Media Massa dan Musik Dangdut dalam Budaya Populer Masyarakat Indonesia


Oleh Nur Indah Ariyani (2009)
Sos_Ant’05 – FIS UNNES

A. Latar Belakang

Dangdut  merupakan salah satu jenis musik yang sangat membumi di Jagat  Indonesia. Dari kalangan atas, kelompok-kelompok elite sampai masyarakat pinggiran mengenal dan tak asing lagi dengan jenis musik ini. Dangdut dipopulerkan oleh penghibur  terkenal di Indonesia, sejak periode pasca Soekarno, yaitu antara  tahun 1975-1981 dangdut mempunyai pengaruh yang sangat bebsar  dalam kehidupan masyarakat Indonesia (Frederick dalam Ibrahim, 1997: 234)

Musik dangdut ini didominasi  irama yang mengajak untuk bergoyang, dan mengandung pesan yang merakyat. Dalam Wikipedia, merupakan situs internet yang memberikan banyak informasi, termasuk informasi dangdut di jelaskan bahwa dangdut merupakan salah satu dari genre seni musik yang berkembang di Indonesia. Bentuk musik ini berakar dari musik Melayu pada tahun 1940-an. Kemudian sejak tahun 1970-an dangdut boleh dikatakan telah matang dalam bentuknya yang kontemporer. Sebagai musik populer, dangdut sangat terbuka terhadap pengaruh bentuk musik lain, mulai dari keroncong, langgam, degung, gambus, rock, pop, bahkan house music.
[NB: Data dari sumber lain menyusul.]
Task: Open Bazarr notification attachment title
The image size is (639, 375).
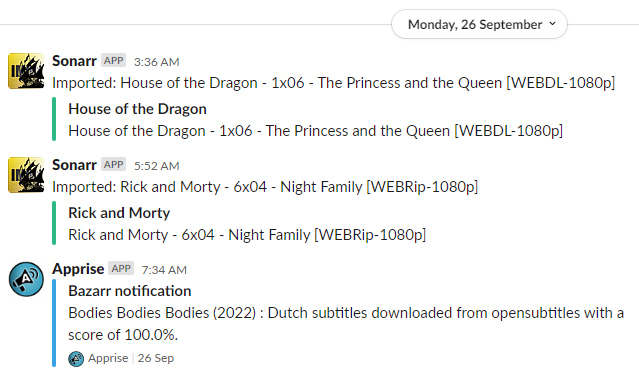Action: point(130,291)
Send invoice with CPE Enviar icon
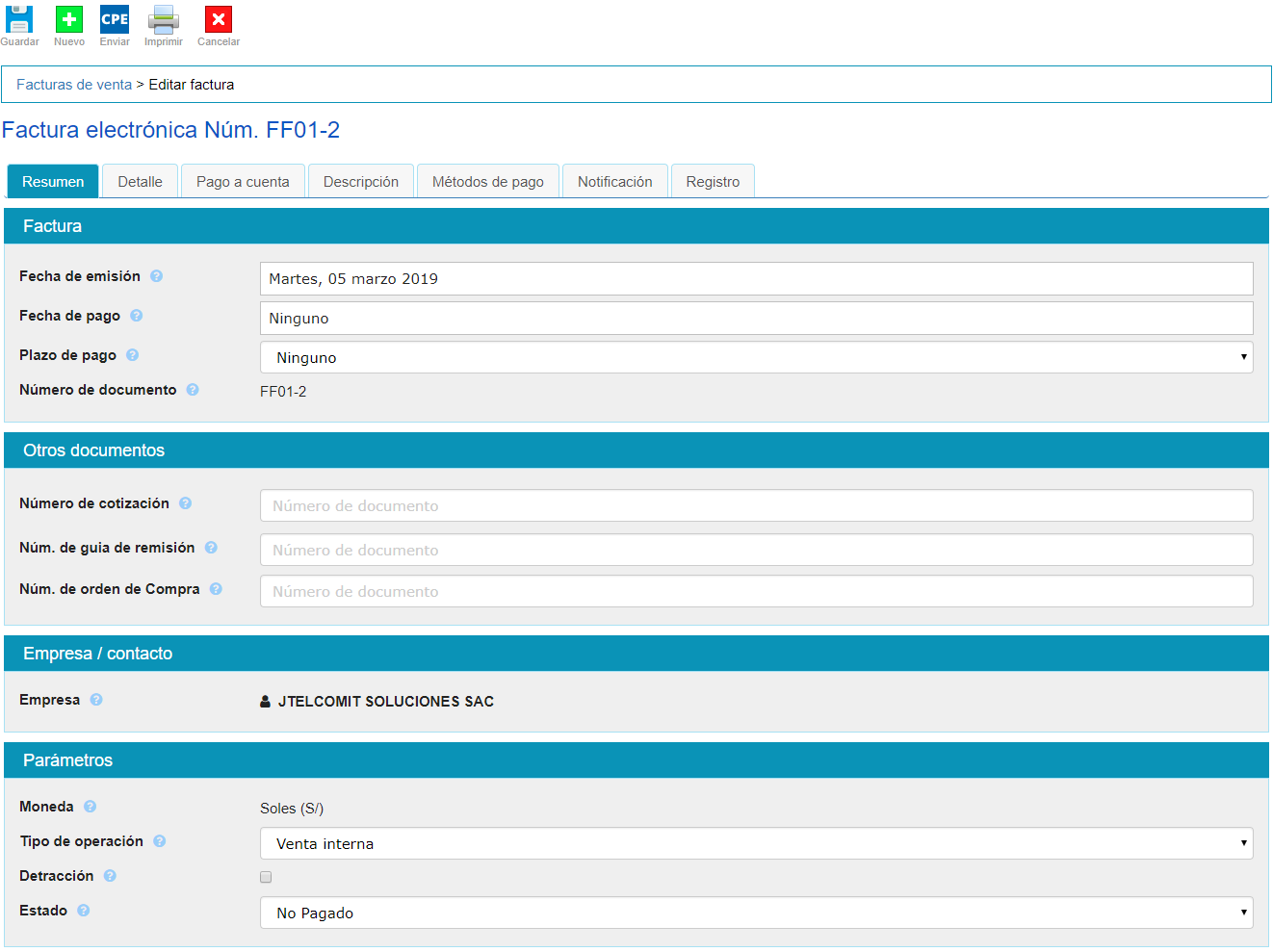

Nama “dangdut” merupakan onomatope dari suara permainan tabla (dalam dunia dangdut disebut gendang saja) yang khas dan didominasi oleh bunyi dang dan ndut. Sebenarnya sejak awal kemunculannya, musik ini diperuntukkan untuk semua kelas atau kalangan. Namun pada perkembangannya justru musik ini mendapat apresiasi yang luar biasa dari kalangan kelas bawah. Hal ini mungkin dikarenakan dangdut merupakan jenis musik yang ringan disertai dengan lirik lagu yang biasa digunakan dalam kehidupan sehari-hari. Sehingga penikmat musik ini tidak harus memutar otak untuk memahami maksud dari lagu.

Menurut Agger (dalam Bungin, 2005: 92) bahwa sebuah budaya yang akan memasuki dunia hiburan umumnya menempatkan populer sebagai unsur utamanya. Dan budaya itu akan memperoleh kekuatan manakala media massa digunakan sebagai jalan penyebaran pengaruh dimasyarakat.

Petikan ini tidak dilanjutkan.